▶ STATED GOAL
Copy out all of the material below line for line, with no changes.

(Click-target data)
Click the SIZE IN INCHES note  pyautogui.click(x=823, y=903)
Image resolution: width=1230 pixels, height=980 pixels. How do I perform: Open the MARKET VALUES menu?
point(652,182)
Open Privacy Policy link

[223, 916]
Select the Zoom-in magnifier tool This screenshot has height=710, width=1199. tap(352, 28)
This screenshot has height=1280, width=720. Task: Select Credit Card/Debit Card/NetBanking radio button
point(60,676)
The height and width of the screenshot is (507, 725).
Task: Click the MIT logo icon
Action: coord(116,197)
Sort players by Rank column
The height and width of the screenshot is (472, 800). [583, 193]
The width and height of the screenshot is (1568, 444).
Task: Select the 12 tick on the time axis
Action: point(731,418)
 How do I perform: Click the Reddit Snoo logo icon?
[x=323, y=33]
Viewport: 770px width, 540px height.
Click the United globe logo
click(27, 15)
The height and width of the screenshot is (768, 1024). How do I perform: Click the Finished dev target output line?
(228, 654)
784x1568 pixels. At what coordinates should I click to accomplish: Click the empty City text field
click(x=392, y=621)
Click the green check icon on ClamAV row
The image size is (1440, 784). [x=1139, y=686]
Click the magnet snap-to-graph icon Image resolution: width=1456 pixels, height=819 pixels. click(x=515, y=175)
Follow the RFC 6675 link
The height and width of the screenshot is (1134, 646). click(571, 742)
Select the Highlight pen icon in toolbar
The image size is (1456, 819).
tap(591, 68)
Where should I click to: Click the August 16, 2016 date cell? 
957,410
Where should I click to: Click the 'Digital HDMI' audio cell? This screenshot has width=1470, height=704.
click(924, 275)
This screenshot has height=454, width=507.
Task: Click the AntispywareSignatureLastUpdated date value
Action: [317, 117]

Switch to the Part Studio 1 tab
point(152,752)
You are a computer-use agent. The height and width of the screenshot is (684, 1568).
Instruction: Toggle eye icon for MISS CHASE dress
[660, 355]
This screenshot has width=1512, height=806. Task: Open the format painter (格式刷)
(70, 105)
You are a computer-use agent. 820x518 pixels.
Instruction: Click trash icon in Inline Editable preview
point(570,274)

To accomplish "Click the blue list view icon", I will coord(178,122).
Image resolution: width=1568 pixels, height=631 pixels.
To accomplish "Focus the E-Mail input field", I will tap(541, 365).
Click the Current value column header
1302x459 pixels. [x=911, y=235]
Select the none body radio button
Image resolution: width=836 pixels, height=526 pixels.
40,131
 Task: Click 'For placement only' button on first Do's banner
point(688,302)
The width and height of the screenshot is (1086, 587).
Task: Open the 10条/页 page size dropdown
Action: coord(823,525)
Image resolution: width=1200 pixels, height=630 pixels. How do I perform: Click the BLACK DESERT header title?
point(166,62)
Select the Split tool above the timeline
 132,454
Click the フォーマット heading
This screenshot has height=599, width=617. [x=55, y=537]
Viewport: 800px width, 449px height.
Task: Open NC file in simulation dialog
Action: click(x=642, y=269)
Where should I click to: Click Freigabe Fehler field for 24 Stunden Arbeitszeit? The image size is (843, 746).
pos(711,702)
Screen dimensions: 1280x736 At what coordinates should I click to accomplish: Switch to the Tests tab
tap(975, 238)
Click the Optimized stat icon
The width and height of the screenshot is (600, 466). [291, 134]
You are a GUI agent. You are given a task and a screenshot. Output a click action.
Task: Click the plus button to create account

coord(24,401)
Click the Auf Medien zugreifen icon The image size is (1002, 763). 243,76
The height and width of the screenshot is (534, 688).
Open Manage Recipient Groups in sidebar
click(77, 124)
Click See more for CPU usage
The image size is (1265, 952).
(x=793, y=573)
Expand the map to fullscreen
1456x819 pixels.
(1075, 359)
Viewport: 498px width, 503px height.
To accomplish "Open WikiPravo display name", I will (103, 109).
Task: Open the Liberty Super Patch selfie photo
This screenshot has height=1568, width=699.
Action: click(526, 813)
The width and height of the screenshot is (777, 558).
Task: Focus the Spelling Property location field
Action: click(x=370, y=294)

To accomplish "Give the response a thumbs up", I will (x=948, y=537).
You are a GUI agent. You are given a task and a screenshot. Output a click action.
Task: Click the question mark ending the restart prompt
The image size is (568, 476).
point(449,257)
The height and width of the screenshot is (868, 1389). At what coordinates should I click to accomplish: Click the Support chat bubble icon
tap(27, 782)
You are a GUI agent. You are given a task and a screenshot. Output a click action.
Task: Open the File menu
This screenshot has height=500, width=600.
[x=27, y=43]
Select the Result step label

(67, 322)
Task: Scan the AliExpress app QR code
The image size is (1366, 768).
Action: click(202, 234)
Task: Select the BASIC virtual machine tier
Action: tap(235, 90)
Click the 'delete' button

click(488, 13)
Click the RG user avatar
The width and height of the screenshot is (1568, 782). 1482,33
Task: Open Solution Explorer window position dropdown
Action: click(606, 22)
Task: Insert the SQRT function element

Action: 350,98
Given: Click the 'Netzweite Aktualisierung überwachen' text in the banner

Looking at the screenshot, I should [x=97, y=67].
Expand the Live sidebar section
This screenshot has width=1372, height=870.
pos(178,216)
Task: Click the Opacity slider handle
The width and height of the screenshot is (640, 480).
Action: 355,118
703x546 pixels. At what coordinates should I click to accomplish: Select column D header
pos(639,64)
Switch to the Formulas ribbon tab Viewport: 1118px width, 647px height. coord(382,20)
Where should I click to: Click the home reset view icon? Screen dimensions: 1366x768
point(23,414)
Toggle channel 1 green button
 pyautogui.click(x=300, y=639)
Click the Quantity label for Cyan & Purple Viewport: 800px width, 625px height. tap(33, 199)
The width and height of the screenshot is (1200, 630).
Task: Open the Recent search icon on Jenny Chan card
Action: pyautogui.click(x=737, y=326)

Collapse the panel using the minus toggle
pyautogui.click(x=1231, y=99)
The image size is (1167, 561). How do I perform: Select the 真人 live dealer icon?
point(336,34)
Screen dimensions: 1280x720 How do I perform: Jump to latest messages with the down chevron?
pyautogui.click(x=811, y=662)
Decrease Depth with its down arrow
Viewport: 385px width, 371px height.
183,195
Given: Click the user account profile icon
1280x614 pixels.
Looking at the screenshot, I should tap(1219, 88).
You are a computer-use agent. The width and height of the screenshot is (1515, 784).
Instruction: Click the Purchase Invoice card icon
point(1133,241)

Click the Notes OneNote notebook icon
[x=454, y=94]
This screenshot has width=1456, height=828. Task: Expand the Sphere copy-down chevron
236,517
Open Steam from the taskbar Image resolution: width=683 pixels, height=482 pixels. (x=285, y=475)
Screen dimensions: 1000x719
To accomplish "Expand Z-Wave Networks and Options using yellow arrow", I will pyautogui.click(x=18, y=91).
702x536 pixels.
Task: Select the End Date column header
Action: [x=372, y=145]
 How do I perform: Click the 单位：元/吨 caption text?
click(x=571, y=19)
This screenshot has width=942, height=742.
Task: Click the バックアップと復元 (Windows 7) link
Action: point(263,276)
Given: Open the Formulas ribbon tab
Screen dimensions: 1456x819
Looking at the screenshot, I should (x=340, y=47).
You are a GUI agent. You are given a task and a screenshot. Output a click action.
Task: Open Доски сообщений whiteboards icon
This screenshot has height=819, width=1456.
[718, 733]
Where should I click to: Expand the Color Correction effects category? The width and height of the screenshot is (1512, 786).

▶ SOLUTION FOR THIS PROBLEM
Click the SIZE IN INCHES note  pyautogui.click(x=823, y=903)
Image resolution: width=1230 pixels, height=980 pixels. How do I perform: Open the MARKET VALUES menu?
point(652,182)
Open Privacy Policy link

[223, 916]
Select the Zoom-in magnifier tool This screenshot has height=710, width=1199. tap(352, 28)
This screenshot has height=1280, width=720. Task: Select Credit Card/Debit Card/NetBanking radio button
point(60,676)
The height and width of the screenshot is (507, 725).
Task: Click the MIT logo icon
Action: coord(116,197)
Sort players by Rank column
The height and width of the screenshot is (472, 800). [583, 193]
The width and height of the screenshot is (1568, 444).
Task: Select the 12 tick on the time axis
Action: point(731,418)
 How do I perform: Click the Reddit Snoo logo icon?
[x=323, y=33]
Viewport: 770px width, 540px height.
Click the United globe logo
click(27, 15)
The height and width of the screenshot is (768, 1024). How do I perform: Click the Finished dev target output line?
(228, 654)
784x1568 pixels. At what coordinates should I click to accomplish: Click the empty City text field
click(x=392, y=621)
Click the green check icon on ClamAV row
The image size is (1440, 784). [x=1139, y=686]
Click the magnet snap-to-graph icon Image resolution: width=1456 pixels, height=819 pixels. click(x=515, y=175)
Follow the RFC 6675 link
The height and width of the screenshot is (1134, 646). click(571, 742)
Select the Highlight pen icon in toolbar
The image size is (1456, 819).
tap(591, 68)
Where should I click to: Click the August 16, 2016 date cell? 
957,410
Where should I click to: Click the 'Digital HDMI' audio cell? This screenshot has width=1470, height=704.
click(924, 275)
This screenshot has height=454, width=507.
Task: Click the AntispywareSignatureLastUpdated date value
Action: [317, 117]

Switch to the Part Studio 1 tab
point(152,752)
You are a computer-use agent. The height and width of the screenshot is (684, 1568).
Instruction: Toggle eye icon for MISS CHASE dress
[660, 355]
This screenshot has width=1512, height=806. Task: Open the format painter (格式刷)
(70, 105)
You are a computer-use agent. 820x518 pixels.
Instruction: Click trash icon in Inline Editable preview
point(570,274)

To accomplish "Click the blue list view icon", I will coord(178,122).
Image resolution: width=1568 pixels, height=631 pixels.
To accomplish "Focus the E-Mail input field", I will tap(541, 365).
Click the Current value column header
1302x459 pixels. [x=911, y=235]
Select the none body radio button
Image resolution: width=836 pixels, height=526 pixels.
40,131
 Task: Click 'For placement only' button on first Do's banner
point(688,302)
The width and height of the screenshot is (1086, 587).
Task: Open the 10条/页 page size dropdown
Action: coord(823,525)
Image resolution: width=1200 pixels, height=630 pixels. How do I perform: Click the BLACK DESERT header title?
point(166,62)
Select the Split tool above the timeline
 132,454
Click the フォーマット heading
This screenshot has height=599, width=617. [x=55, y=537]
Viewport: 800px width, 449px height.
Task: Open NC file in simulation dialog
Action: click(x=642, y=269)
Where should I click to: Click Freigabe Fehler field for 24 Stunden Arbeitszeit? The image size is (843, 746).
pos(711,702)
Screen dimensions: 1280x736 At what coordinates should I click to accomplish: Switch to the Tests tab
tap(975, 238)
Click the Optimized stat icon
The width and height of the screenshot is (600, 466). [291, 134]
You are a GUI agent. You are given a task and a screenshot. Output a click action.
Task: Click the plus button to create account

coord(24,401)
Click the Auf Medien zugreifen icon The image size is (1002, 763). 243,76
The height and width of the screenshot is (534, 688).
Open Manage Recipient Groups in sidebar
click(77, 124)
Click See more for CPU usage
The image size is (1265, 952).
(x=793, y=573)
Expand the map to fullscreen
1456x819 pixels.
(1075, 359)
Viewport: 498px width, 503px height.
To accomplish "Open WikiPravo display name", I will (103, 109).
Task: Open the Liberty Super Patch selfie photo
This screenshot has height=1568, width=699.
Action: click(526, 813)
The width and height of the screenshot is (777, 558).
Task: Focus the Spelling Property location field
Action: click(x=370, y=294)

To accomplish "Give the response a thumbs up", I will (x=948, y=537).
You are a GUI agent. You are given a task and a screenshot. Output a click action.
Task: Click the question mark ending the restart prompt
The image size is (568, 476).
point(449,257)
The height and width of the screenshot is (868, 1389). At what coordinates should I click to accomplish: Click the Support chat bubble icon
tap(27, 782)
You are a GUI agent. You are given a task and a screenshot. Output a click action.
Task: Open the File menu
This screenshot has height=500, width=600.
[x=27, y=43]
Select the Result step label

(67, 322)
Task: Scan the AliExpress app QR code
The image size is (1366, 768).
Action: click(202, 234)
Task: Select the BASIC virtual machine tier
Action: tap(235, 90)
Click the 'delete' button

click(488, 13)
Click the RG user avatar
The width and height of the screenshot is (1568, 782). 1482,33
Task: Open Solution Explorer window position dropdown
Action: click(606, 22)
Task: Insert the SQRT function element

Action: 350,98
Given: Click the 'Netzweite Aktualisierung überwachen' text in the banner

Looking at the screenshot, I should [x=97, y=67].
Expand the Live sidebar section
This screenshot has width=1372, height=870.
pos(178,216)
Task: Click the Opacity slider handle
The width and height of the screenshot is (640, 480).
Action: 355,118
703x546 pixels. At what coordinates should I click to accomplish: Select column D header
pos(639,64)
Switch to the Formulas ribbon tab Viewport: 1118px width, 647px height. coord(382,20)
Where should I click to: Click the home reset view icon? Screen dimensions: 1366x768
point(23,414)
Toggle channel 1 green button
 pyautogui.click(x=300, y=639)
Click the Quantity label for Cyan & Purple Viewport: 800px width, 625px height. tap(33, 199)
The width and height of the screenshot is (1200, 630).
Task: Open the Recent search icon on Jenny Chan card
Action: pyautogui.click(x=737, y=326)

Collapse the panel using the minus toggle
pyautogui.click(x=1231, y=99)
The image size is (1167, 561). How do I perform: Select the 真人 live dealer icon?
point(336,34)
Screen dimensions: 1280x720 How do I perform: Jump to latest messages with the down chevron?
pyautogui.click(x=811, y=662)
Decrease Depth with its down arrow
Viewport: 385px width, 371px height.
183,195
Given: Click the user account profile icon
1280x614 pixels.
Looking at the screenshot, I should tap(1219, 88).
You are a computer-use agent. The width and height of the screenshot is (1515, 784).
Instruction: Click the Purchase Invoice card icon
point(1133,241)

Click the Notes OneNote notebook icon
[x=454, y=94]
This screenshot has width=1456, height=828. Task: Expand the Sphere copy-down chevron
236,517
Open Steam from the taskbar Image resolution: width=683 pixels, height=482 pixels. (x=285, y=475)
Screen dimensions: 1000x719
To accomplish "Expand Z-Wave Networks and Options using yellow arrow", I will pyautogui.click(x=18, y=91).
702x536 pixels.
Task: Select the End Date column header
Action: [x=372, y=145]
 How do I perform: Click the 单位：元/吨 caption text?
click(x=571, y=19)
This screenshot has width=942, height=742.
Task: Click the バックアップと復元 (Windows 7) link
Action: point(263,276)
Given: Open the Formulas ribbon tab
Screen dimensions: 1456x819
Looking at the screenshot, I should (x=340, y=47).
You are a GUI agent. You are given a task and a screenshot. Output a click action.
Task: Open Доски сообщений whiteboards icon
This screenshot has height=819, width=1456.
[718, 733]
Where should I click to: Expand the Color Correction effects category? The width and height of the screenshot is (1512, 786).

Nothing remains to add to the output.